Describe ways to improve PCR doubling efficiency.
Dr. Bronfin: I think doubling efficiency depends a lot on primer/probe specificity. Ideally melting temperature of reverse and forward primers should be within 5°C of each other. I know that some people suggest that adding additional MgCl2 may increase robustness, but I personally never saw any benefit from it.
Increasing extension time to 2–3 minutes may also help. Very often diluting your DNA prior to reaction in RNase/DNase free water can yield much higher efficiency, especially if your sample type is stool or cell lysate.
Dr. Mahajan: All our assays are optimized during the development phase to ensure reproducibility and maximum efficiency of PCR (i.e., doubling efficiency). We typically evaluate critical parameters such as primer and probe concentrations and reaction buffer conditions.
We use a standard optimization approach of running matrices of varying concentrations of reagents to find the optimal ratio that delivers maximal normalized fluorescence and minimal cycle threshold. We then test our optimized conditions on multiple standard curve preparations to ensure reproducibility.
Mr. Murakami: We have found that choice of master mix for the first cycling and including the correct Taq polymerase for the particular platform improves efficiency and productivity. To get earlier Ct value depends on the master mix. Multiple PCR is one of several ways to improve productivity. High-throughput instruments are another way to increase efficiency and throughput.
Dr. Palchevskiy: Quality RNA will provide good cDNA and consistent efficient amplification.
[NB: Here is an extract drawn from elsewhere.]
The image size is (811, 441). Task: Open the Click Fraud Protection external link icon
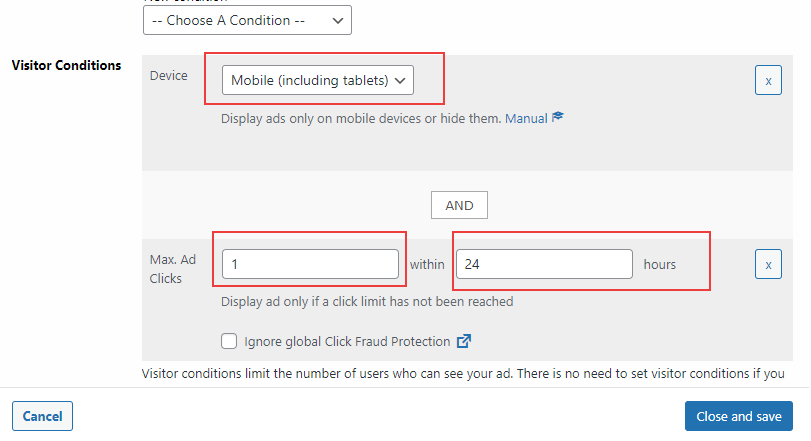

Properly diluted sample is necessary as you do not want to exhaust your reagents or primers that are present in excess, except for house-keeping genes for multiplex qPCR reactions. A good primer/probe set that is highly sequence-specific to the gene (exon or exon-to-exon junction) of interest is helpful.
Another technique we employ is to re-purify the sample, if necessary, and perform a DNase digestion to prevent any source of DNA contamination. For SYBR, specificity of primers is absolutely essential, as well as checking the melting curve at the end of each run.
Mr. Papenfuss: Problems with PCR reaction efficiency can be attacked from several angles, and some or all of these may need to be explored. The quality of the primers and probes (if using a probe-based method) will affect everything. Be sure to use an established primer/probe design software package or website. Depending on the target, you may not be able to change your primers/probes much, if at all, but use the best ones you can.
Next, the master mix can affect reaction efficiency. If your PCR platform requires a specific master mix, by all means use it. If not, experiment with different mixes as they will each interact with your samples and reaction components differently. It is also possible to use any of a myriad of additives in the master mix, especially when dealing with difficult samples.
Lastly, the PCR cycling protocol directly affects reaction efficiency. Most systems are set up for the average sample, but if you have nonstandard samples, the average PCR cycling protocol may not be appropriate. Some systems are not adjustable, but if you are using a system that is, making changes to the temperature or duration of the various reaction steps can improve efficiency.